The city made its proposal before knowing the state would impose other new sales taxes. Carter wasn’t available for comment on Monday, but a spokesperson for the city said the St. Paul City Council will discuss the sales tax proposal on Wednesday. The council is likely to seek to put the issue on the ballot this November during city elections.
Many other cities will face the same decisions. For example, Bloomington is seeking a half-cent sales tax increase for upgrades to the Bloomington Ice Garden complex, and Mounds View is seeking a 1.5% increase to expand the city’s community center.

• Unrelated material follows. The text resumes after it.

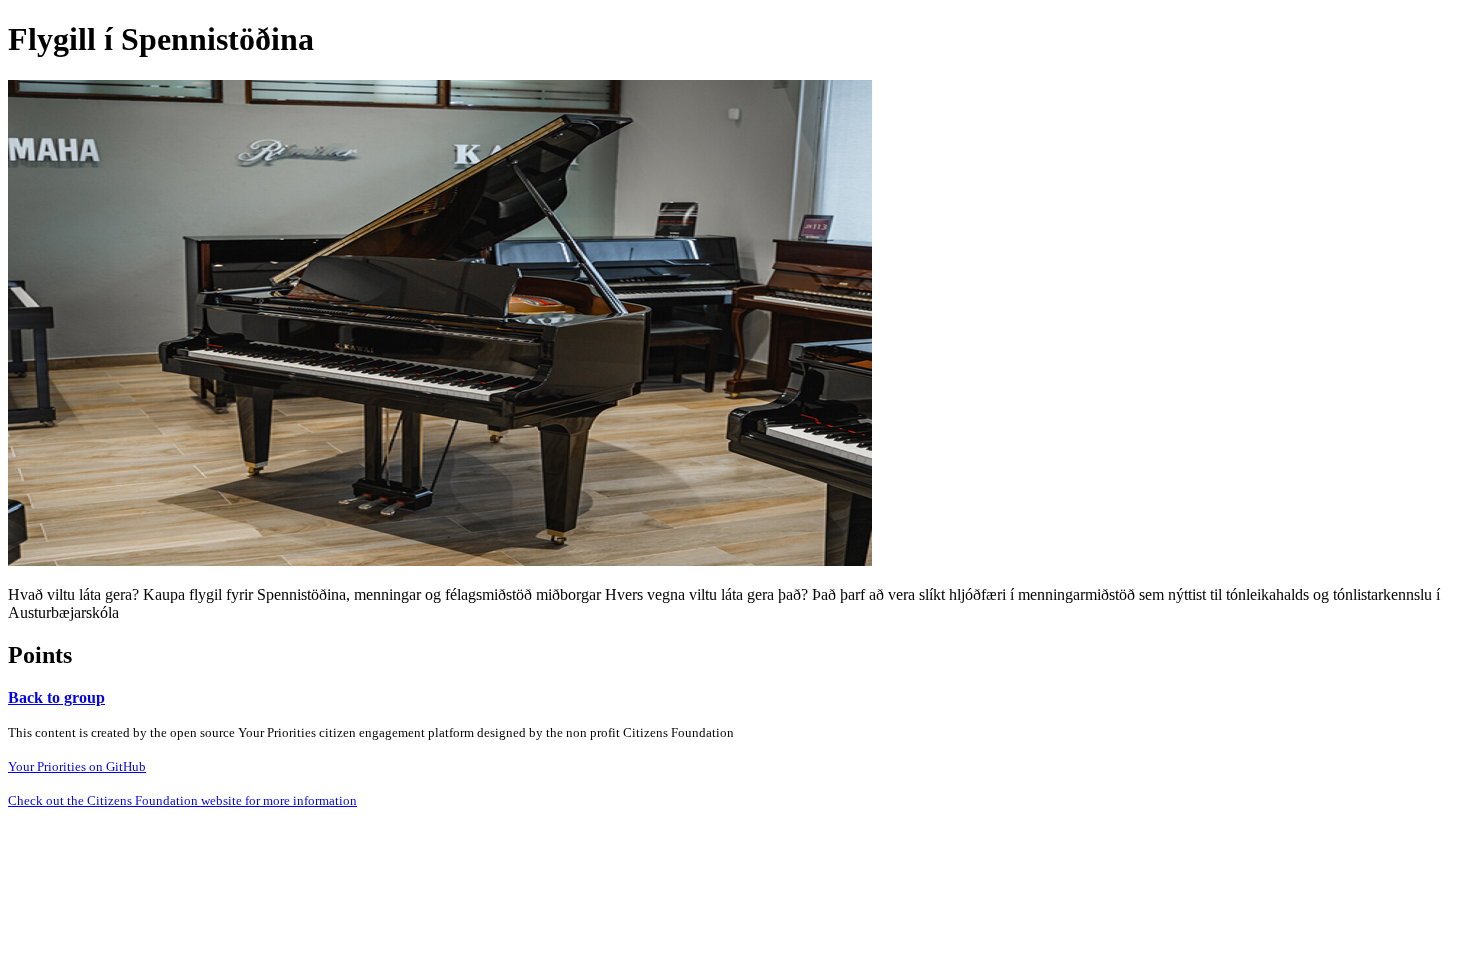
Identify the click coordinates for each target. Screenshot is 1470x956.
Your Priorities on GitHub (77, 766)
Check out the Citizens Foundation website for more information (182, 800)
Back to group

Edina is in a more enviable position. Voters there approved a half-cent sales tax increase in 2022, but now the city wants to expand the scope of projects using that existing tax because it’s bringing in more revenue than projected. The city is using the money for mountain biking trails, walking trails, baseball field lighting and major improvements to the Braemar Ice Arena complex.
Mayor Jim Hovland says the city will ask voters to allow them to expand the scope of the project without increasing the tax, which he knows might be a tough sell with the other state-imposed sales taxes.
“You have to be really cognizant of what burden you’re putting on people with the sales tax because it keeps edging up,” Hovland told 5 EYEWITNESS NEWS.
The tax bill also puts in place a moratorium on new local-option sales tax approvals after those in the current bill until 2025.